The Milkmaid, by the celebrated Delft master Johannes Vermeer (1632–1675), is one of the most admired paintings in the world and an image especially beloved in The Netherlands. Already described as famous in 1719, the small canvas is now such a familiar symbol of Dutch culture that simply announcing its name to a native of the country—in Dutch (Het Melkmeisje) or even in English—will probably conjure up a clear mental picture of the composition as well as memories of a visit to the Rijksmuseum in Amsterdam or a particular day in school. There are paintings that could be said to offer a broader view of seventeenth-century Dutch society, such as Rembrandt's Night Watch (1642) or Syndics of the Cloth Guild (1662), since they represent the kinds of civic organizations that transformed The Netherlands into an independent republic and a business empire. But in The Milkmaid we discover Dutch self-reliance and well-being in an individual who appears to have her own thoughts and feelings but also evokes the hard-won peace and prosperity of the Golden Age.

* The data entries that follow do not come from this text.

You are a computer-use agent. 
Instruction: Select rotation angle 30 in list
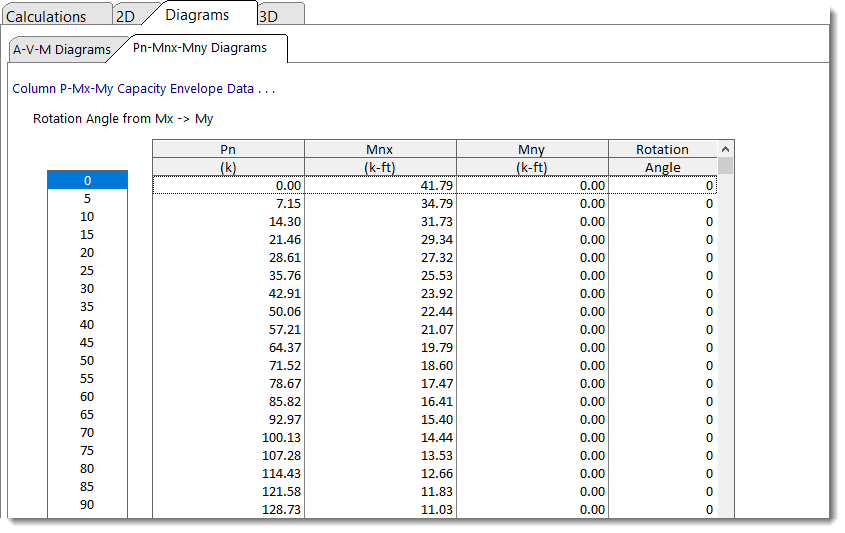(87, 289)
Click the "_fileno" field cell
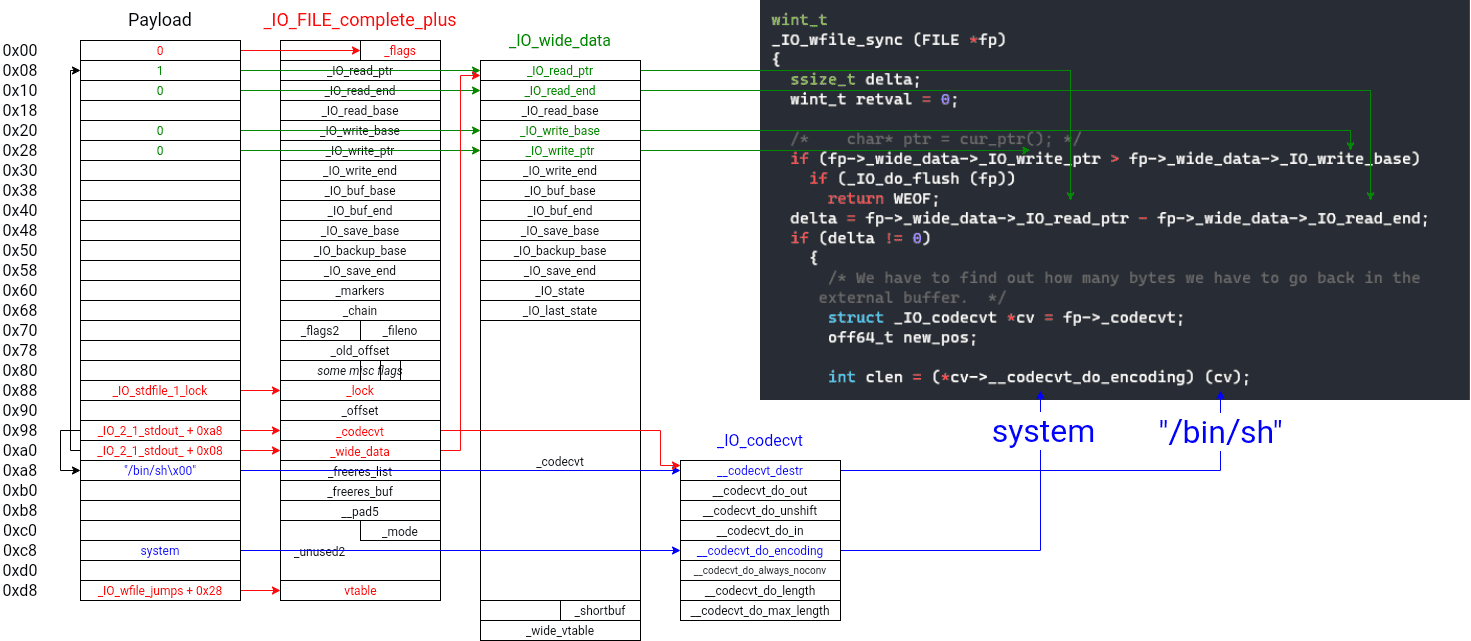The width and height of the screenshot is (1471, 641). [x=400, y=331]
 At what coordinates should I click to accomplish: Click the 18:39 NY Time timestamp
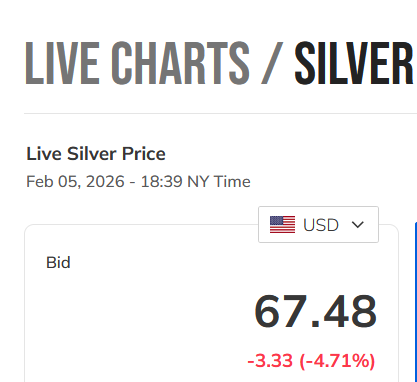195,182
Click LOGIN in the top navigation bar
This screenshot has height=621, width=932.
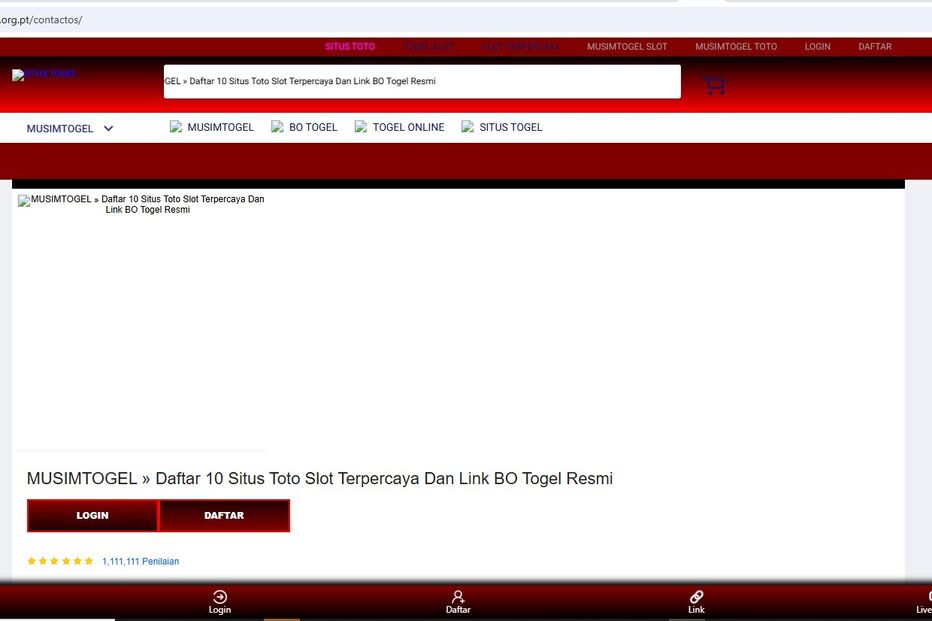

Nearly half of Vermeer's surviving oeuvre was seen at the National Gallery of Art, Washington, in the exhibition "Johannes Vermeer" of 1995–96. A similarly large but somewhat different selection of paintings by Vermeer was included, along with about 140 other works of art, in the Metropolitan's 2001 exhibition "Vermeer and the Delft School." The Milkmaid, however, has been to America only once before, when it was one of the "masterpieces of art" displayed at the New York World's Fair of 1939–40.

"Vermeer's Masterpiece The Milkmaid" is one of several events celebrating the anniversary of Hudson's voyage in 1609. In that respect the exhibition recalls the Museum's participation in the citywide Hudson-Fulton Celebration of 1909, when 149 seventeenth-century Dutch paintings (including five Vermeers) and a large display of American pictures and decorative arts were gathered from private collections and public institutions in this country. The essence of the current project, less ambitious perhaps but of very special import, is the gift of a loan, for nearly three months, of one precious Dutch picture, as a gesture of collegiality between two great museums and two great countries.